Filmmaker Kogonada has two feature films to his name, Columbus and After Yang. One is a slice of life drama about loss, opportunity, and legacy; the other is a grounded sci-fi exploration of grief, identity, and life. Both are films Kogonada wrote, directed, and edited himself. They are singular films from a singular filmmaker, and Kogonada is well on his way to being among the very best of his generation. His latest film, A Big Bold Beautiful Journey, though, is something of a detour from the introspective, quiet, humanist work of his previous films. 

 

Journey is, as the full title suggests, a big, loud, colorful exploration of love, a film with such a determined primary color palette and archetypical characters that it feels like it should be a musical (derogatory). Indeed, it does contain a musical number, which works as proof of concept for Kogonada to direct a musical, but Journey mostly feels like a series of missed connections. Kogonada directs, but he did not write the script, that comes from late-night comedy writer and The Menu scribe Seth Reiss. Kogonada also doesn’t edit this film, that is done by Susan E. Kim and Jonathan Alberts. And it’s not that any of these people do a bad job—though Reiss’s script is a reach—but Journey lacks that singular voice and consistency of Kogonada’s previous work, and what this film desperately needs is something to hold all its pieces together.

 

Colin Farrell and Margot Robbie star as David and Sarah, respectively, dispirited romantics who have given up on love, despite both of them looking like, well, Colin Farrell and Margot Robbie. The idea that these two would lack romantic opportunities is outlandish. Sarah, at least, admits to being some kind of romantic psychopath, cheating and proposing marriage from one breath to the next, which explains why a woman so beautiful and charismatic would find herself perpetually alone. She’s the toxic ex in everyone’s life. David, meanwhile, is a sad sack type. Colin Farrell can and has believably embodied a pathetic romantic (see also: The Lobster), but here David is written too broadly. Farrell excels as an actor when he can dig into a specific focal point for his character, but David is like the generic loser friend in a sitcom. He’s Ross Geller without even the benefit of dinosaur facts to make him memorable. 

 

On the way to a friend’s wedding, David’s car is unexpectedly booted, forcing him to follow twee signs to a mysterious car rental staffed only by Phoebe Waller-Bridge with a bad German accent and Kevin Kline, who at least attempts to portray a recognizable human being. David ends up with a car with a GPS that sounds like Jodie Turner-Smith—Farrell’s co-star in the infinitely better After Yang—and after meeting at the wedding, David and Sarah end up driven to a series of doors that allow them to share their pasts, particularly their humiliations, with one another. They basically speed run getting to know each other to learn a lesson about love.

 

For a film that unites such talent, though, Journey falls flat. Kogonada tries to inject some sense of sweeping, timeless romance into the film, but he is working against Reiss’s script, which feels like the book to a musical workshopping in summer stock. It’s just a bad match of writer and director, and Farrell and Robbie can’t save Journey from itself. With a more honed, specific script, Kogonada might be able to do something with the combination of whimsy and melancholy embedded in the story. Or with a broader, more commercial director, Reiss’s script might play more like a meta spin on a rom-com. But together they just make a hash of it, neither collaborator bringing out the best in the other.

 

And Farrell and Robbie are stuck in the middle, seemingly at a loss. I’ve never seen a bad performance from either of them, and both of them have starred in some stinkers, but here they get close to giving genuinely bad performances. They’re the type of actors who usually transcend the material and find ways to do something interesting even amidst the creative failure of others, but here they are stranded, not unlike Phoebe Waller-Bridge who is also working way too hard on what is a pretty basic “magically mundane” character. You can feel that everyone wants this material to work, and Journey’s saving grace is its sincerity, but the winding road the characters venture down ultimately leads nowhere. 
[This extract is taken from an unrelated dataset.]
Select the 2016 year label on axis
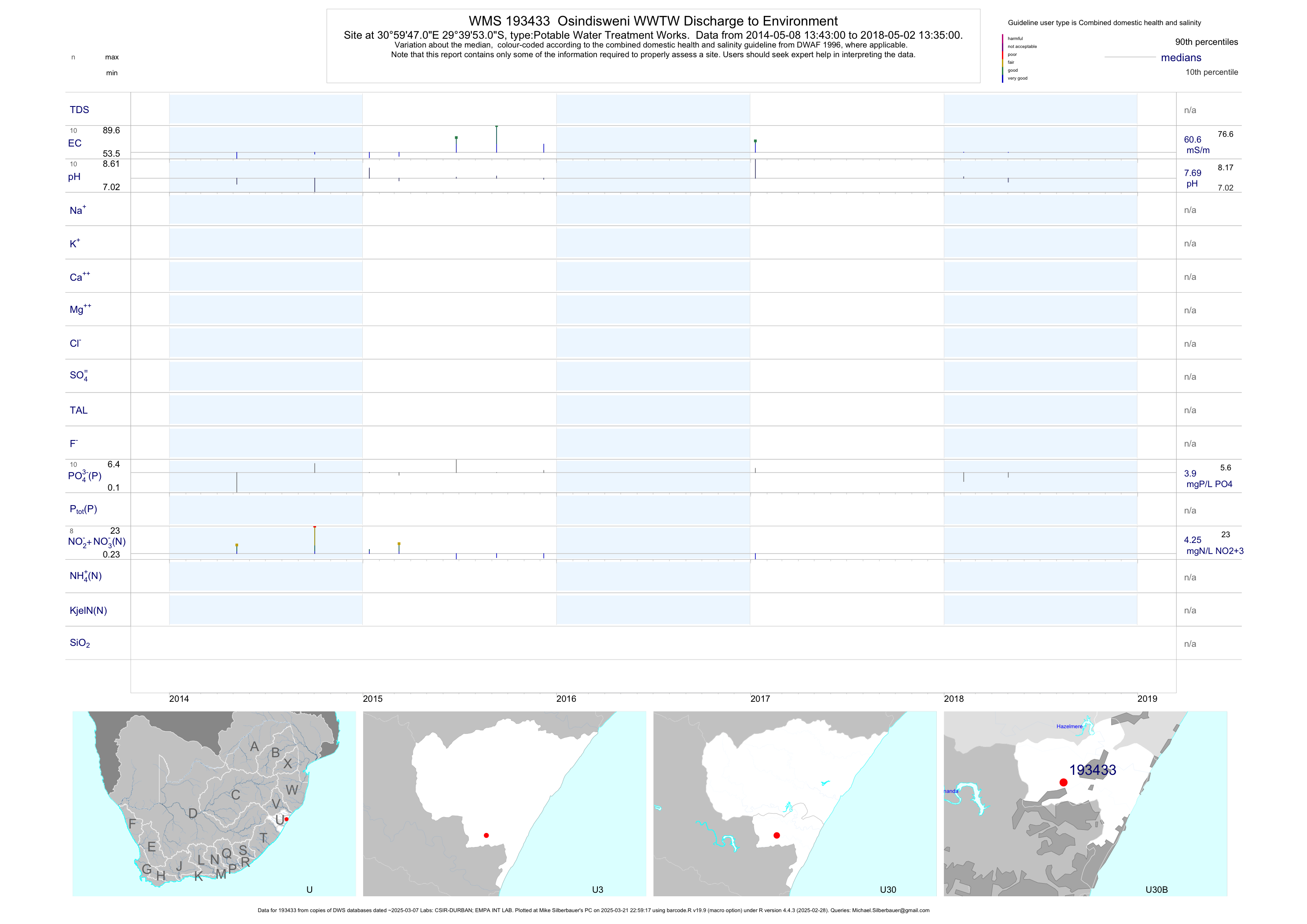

It's not a total loss, there’s too much talent involved for that, but Journey reminds me of Colin Farrell’s other whimsical romantic fantasy misfire, A Winter’s Tale. Big ideas, big execution, plenty of commitment from all involved, but a confused tone and shaky script that can’t support the ideas in play. A Big Bold Beautiful Journey looks nice enough—perhaps Kogonada really should direct a musical—but it is ultimately an exercise in frustration. This is one road trip not worth taking.

 

A Big Bold Beautiful Journey is now playing exclusively in theaters.